[Stored records]
┏━━
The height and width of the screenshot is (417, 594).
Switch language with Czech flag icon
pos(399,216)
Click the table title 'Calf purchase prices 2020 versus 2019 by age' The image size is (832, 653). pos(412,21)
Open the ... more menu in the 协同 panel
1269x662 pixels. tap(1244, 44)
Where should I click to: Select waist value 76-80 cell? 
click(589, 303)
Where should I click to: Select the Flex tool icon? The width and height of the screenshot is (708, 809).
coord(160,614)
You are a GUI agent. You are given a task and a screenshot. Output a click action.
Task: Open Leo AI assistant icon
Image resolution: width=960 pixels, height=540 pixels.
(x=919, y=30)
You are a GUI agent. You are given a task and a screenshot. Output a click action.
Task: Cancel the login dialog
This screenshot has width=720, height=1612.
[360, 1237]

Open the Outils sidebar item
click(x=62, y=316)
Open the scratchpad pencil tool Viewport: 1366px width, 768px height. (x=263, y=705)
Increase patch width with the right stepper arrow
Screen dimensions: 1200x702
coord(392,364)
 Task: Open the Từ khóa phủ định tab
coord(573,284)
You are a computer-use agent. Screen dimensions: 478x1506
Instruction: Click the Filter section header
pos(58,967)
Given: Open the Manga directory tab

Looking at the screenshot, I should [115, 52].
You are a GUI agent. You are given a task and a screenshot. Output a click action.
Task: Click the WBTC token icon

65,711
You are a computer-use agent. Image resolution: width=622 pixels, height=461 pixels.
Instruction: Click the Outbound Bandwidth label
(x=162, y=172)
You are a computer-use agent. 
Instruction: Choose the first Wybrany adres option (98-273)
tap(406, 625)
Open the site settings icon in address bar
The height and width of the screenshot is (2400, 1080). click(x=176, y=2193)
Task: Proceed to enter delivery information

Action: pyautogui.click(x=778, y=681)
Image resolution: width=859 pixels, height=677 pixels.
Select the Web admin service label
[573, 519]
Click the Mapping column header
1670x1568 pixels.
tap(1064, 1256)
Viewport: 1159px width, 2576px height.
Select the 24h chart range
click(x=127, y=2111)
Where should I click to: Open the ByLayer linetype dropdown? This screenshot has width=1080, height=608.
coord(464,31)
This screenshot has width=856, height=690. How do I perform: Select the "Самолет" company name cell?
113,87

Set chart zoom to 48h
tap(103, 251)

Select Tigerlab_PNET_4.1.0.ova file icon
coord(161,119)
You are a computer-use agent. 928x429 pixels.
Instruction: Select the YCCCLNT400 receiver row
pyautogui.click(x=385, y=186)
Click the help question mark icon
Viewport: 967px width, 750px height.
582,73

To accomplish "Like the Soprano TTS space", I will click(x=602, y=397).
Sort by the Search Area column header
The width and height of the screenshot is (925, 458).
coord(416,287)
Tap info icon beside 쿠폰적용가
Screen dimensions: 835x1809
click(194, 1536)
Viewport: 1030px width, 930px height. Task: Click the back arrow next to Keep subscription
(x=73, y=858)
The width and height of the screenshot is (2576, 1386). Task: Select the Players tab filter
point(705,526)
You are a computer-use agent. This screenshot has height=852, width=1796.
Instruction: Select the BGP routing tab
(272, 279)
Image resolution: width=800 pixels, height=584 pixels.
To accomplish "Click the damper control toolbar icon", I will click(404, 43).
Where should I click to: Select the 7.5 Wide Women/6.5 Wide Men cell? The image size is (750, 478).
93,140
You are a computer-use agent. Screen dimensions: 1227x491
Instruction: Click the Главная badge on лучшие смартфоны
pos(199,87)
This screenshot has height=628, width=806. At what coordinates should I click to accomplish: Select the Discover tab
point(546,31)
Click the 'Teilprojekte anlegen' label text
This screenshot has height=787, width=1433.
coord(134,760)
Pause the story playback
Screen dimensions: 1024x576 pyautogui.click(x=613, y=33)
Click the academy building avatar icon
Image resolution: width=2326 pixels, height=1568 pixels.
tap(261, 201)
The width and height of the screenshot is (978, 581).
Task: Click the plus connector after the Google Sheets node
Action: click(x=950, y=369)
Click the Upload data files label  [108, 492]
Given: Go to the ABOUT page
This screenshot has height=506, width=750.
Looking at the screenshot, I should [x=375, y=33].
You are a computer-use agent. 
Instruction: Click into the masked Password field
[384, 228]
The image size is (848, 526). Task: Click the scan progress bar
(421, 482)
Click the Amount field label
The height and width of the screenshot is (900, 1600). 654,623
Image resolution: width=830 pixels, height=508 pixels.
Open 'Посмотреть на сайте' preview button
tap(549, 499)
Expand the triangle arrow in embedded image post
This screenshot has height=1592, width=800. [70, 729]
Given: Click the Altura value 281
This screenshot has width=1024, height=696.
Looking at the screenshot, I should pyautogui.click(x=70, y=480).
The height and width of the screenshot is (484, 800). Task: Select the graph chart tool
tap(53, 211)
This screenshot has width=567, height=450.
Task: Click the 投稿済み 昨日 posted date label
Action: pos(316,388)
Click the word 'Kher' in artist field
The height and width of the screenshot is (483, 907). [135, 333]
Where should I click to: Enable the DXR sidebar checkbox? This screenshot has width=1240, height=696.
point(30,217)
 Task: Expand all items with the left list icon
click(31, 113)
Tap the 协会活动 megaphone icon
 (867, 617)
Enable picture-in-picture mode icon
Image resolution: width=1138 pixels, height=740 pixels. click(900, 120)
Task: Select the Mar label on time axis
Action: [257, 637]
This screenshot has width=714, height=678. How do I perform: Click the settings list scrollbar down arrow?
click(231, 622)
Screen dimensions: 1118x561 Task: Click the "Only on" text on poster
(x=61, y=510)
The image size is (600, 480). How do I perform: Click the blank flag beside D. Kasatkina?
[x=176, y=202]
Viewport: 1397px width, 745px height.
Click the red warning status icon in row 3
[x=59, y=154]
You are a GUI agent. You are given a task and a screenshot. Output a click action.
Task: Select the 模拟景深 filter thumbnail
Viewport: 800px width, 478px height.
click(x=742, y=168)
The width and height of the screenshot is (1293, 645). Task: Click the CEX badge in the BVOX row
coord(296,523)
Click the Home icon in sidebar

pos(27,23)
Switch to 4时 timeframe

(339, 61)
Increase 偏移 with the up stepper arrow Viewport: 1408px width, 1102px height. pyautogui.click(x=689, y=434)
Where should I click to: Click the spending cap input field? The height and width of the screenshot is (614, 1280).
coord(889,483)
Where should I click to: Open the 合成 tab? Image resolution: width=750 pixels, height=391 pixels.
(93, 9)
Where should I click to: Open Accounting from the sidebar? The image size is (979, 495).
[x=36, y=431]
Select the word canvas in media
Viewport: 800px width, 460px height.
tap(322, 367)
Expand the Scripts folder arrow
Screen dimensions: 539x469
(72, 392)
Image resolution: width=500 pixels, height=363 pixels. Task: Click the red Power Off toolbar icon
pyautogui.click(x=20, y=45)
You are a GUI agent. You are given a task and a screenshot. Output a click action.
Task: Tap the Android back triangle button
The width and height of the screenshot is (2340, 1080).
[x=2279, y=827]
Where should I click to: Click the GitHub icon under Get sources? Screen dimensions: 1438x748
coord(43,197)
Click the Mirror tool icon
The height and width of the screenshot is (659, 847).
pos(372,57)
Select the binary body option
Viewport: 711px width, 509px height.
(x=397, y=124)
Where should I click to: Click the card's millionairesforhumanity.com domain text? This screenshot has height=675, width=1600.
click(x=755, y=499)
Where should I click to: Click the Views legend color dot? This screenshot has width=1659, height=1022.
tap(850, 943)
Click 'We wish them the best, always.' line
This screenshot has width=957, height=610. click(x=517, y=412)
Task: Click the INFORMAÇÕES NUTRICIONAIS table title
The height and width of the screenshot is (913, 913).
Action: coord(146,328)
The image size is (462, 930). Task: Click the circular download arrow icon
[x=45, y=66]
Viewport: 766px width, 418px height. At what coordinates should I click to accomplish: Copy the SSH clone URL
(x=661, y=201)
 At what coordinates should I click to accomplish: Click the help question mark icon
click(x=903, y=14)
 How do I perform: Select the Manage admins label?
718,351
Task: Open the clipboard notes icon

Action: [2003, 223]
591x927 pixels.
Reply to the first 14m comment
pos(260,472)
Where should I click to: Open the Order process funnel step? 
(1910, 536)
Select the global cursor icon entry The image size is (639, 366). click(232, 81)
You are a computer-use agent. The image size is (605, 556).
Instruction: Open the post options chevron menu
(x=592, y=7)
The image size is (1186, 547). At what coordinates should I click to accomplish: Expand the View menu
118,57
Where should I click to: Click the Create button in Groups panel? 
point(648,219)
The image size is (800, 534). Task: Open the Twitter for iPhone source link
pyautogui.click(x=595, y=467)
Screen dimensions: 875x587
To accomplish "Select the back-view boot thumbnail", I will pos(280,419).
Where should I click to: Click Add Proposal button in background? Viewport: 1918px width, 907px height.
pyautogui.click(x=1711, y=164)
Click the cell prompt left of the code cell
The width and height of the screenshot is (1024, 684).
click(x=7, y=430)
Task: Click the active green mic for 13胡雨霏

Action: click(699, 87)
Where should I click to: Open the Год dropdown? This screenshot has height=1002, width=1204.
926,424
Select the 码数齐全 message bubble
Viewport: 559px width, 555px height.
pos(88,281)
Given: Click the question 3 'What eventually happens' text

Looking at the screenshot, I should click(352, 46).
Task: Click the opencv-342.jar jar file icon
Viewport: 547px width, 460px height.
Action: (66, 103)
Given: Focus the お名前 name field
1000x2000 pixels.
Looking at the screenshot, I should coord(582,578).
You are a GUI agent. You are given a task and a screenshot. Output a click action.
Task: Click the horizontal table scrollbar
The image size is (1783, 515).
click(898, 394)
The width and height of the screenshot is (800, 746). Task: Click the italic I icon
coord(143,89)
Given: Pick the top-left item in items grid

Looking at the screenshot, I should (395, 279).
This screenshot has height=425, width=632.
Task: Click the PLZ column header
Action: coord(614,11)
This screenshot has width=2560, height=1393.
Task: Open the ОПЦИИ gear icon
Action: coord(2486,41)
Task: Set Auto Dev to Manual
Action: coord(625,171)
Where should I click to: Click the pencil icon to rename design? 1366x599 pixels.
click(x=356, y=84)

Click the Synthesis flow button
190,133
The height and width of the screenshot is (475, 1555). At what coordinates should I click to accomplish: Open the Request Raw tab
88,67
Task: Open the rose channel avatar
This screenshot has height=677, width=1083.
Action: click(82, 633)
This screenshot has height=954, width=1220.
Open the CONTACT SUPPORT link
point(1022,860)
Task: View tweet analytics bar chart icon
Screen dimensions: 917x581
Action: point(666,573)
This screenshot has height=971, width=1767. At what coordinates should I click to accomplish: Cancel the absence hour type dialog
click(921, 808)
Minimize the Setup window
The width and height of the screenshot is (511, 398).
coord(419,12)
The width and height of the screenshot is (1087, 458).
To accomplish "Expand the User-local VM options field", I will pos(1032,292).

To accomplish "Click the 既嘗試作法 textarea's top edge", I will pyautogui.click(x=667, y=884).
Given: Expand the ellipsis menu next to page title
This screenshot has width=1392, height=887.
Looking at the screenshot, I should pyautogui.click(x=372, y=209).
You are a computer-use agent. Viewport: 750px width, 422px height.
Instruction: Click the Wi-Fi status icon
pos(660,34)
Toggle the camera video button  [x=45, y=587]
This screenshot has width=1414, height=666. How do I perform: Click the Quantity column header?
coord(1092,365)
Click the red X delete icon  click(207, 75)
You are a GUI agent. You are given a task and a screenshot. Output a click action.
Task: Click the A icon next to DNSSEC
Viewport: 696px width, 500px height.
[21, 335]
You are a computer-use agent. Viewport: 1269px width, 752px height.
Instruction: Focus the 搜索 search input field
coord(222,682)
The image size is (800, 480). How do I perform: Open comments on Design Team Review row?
┗━━
▶ [Your task]: Search the records above for "table" and copy every line that has it.

▶ [Response box]:
Click the table title 'Calf purchase prices 2020 versus 2019 by age' The image size is (832, 653). pos(412,21)
Task: Click the INFORMAÇÕES NUTRICIONAIS table title
Task: Click the horizontal table scrollbar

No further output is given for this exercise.